Extrait du texte:
LA VRAIE MATA-HARI, COURTISANE ET ESPIONNE

TROISIÈME PARTIE

 

XXXII. — Mata Hari dans Les Défaitistes.

 

 

Dans Les Défaitistes, le troisième roman historique que Louis Dumur a consacré aux événements de la guerre, Mata Hari figure comme un des principaux personnages.

Bien qu'elle ne soit pas l'héroïne du roman, elle y joue un rôle prépondérant. Et à juste titre.

L'auteur, reprenant et diffusant le mot créé par l'écrivain russe Alexinsky, appliquait en France le terme de défaitistes à tous ceux qui, directement ou indirectement, travaillaient à la défaite et conspiraient contre le moral français qui seul pouvait entretenir la résistance et laisser espérer l'aube de la victoire[1].

Qui travaillait plus directement à la défaite de la France et de ses alliés que les nombreux espions, allemands, neutres ou même français, que, dès le début de la guerre et même auparavant, l'Allemagne avait lâchés sur la France et ses alliés comme sur une proie ?

Parmi ces espions on comptait beaucoup de femmes. La plus connue et la plus active d'entre elles était sans contredit Mata Hari.

Elle méritait donc une place de premier plan dans le livre de Louis Dumur, ce long, éloquent et véhément réquisitoire contre les ennemis intérieurs de la France.

Mais la seule Mata Hari ne suffisait pas à l'auteur.

Au moment où débute le roman, soit dans l'automne de 1916, Mata Hari, en effet, n'était pas à Paris. Elle y était rentrée seulement au commencement de janvier 1917, pour être arrêtée six semaines plus tard.

Or, comme l'auteur tient, dans ses romans de la guerre, à rester autant que possible fidèle à la vérité historique et que, dès le début de son récit, il avait besoin d'une espionne à Paris, il crut devoir créer à côté de Mata Hari une autre espionne, Léopoldine d'Arpajac.

Données fournies:
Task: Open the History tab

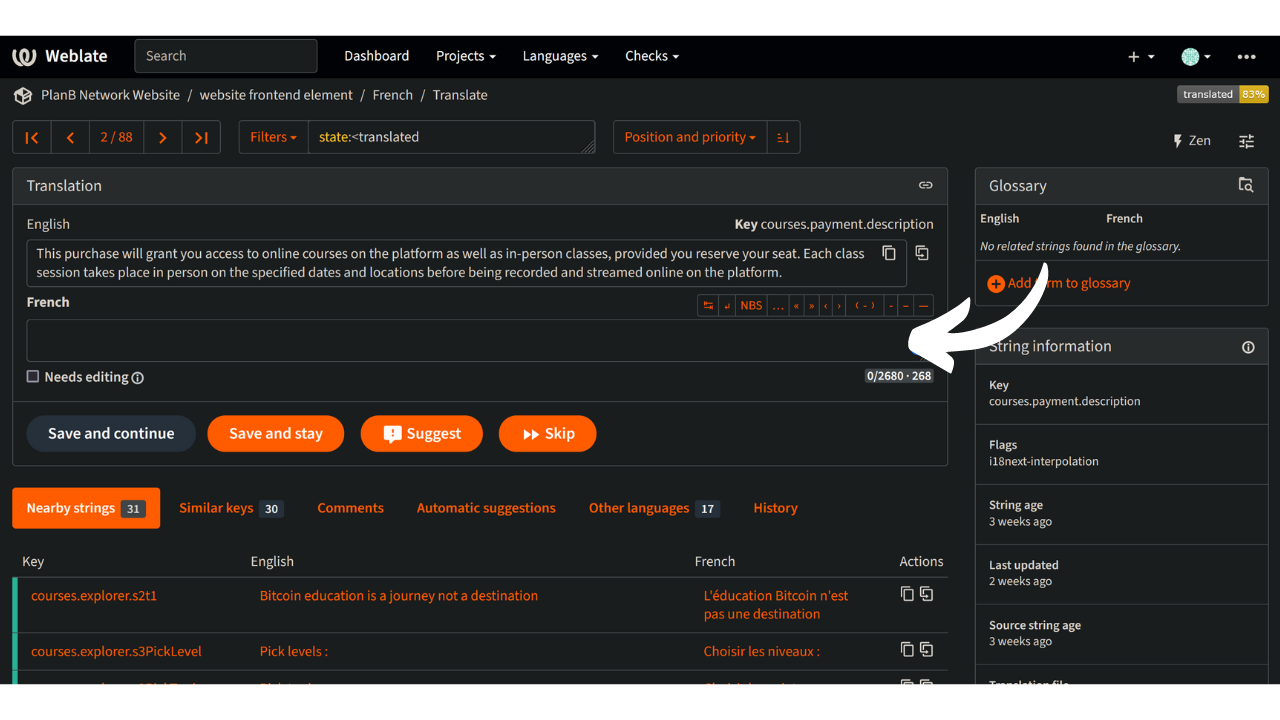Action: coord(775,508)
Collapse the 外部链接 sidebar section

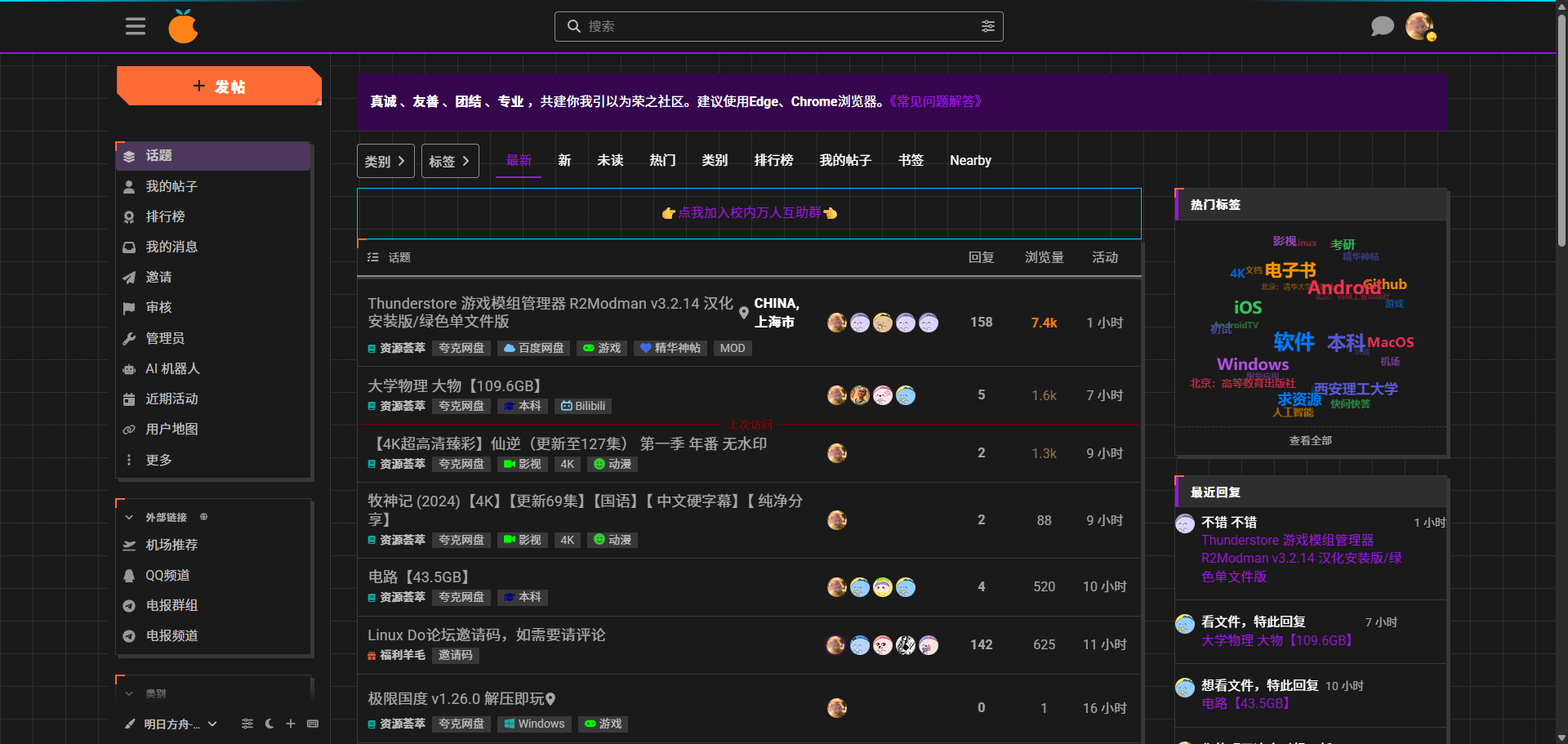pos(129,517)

Travail à faire:
- a) D'après l'extrait sur Mata Hari, à quel moment est-elle rentrée à Paris ?
- b) Recopiez le passage de l'extrait sur Mata Hari qui commence par « Qui travaillait plus » et va jusqu'à « contredit Mata Hari. » inclus.

Réponses proposées:
- a) Elle est rentrée à Paris au commencement de janvier 1917.

- b)
Qui travaillait plus directement à la défaite de la France et de ses alliés que les nombreux espions, allemands, neutres ou même français, que, dès le début de la guerre et même auparavant, l'Allemagne avait lâchés sur la France et ses alliés comme sur une proie ?

Parmi ces espions on comptait beaucoup de femmes. La plus connue et la plus active d'entre elles était sans contredit Mata Hari.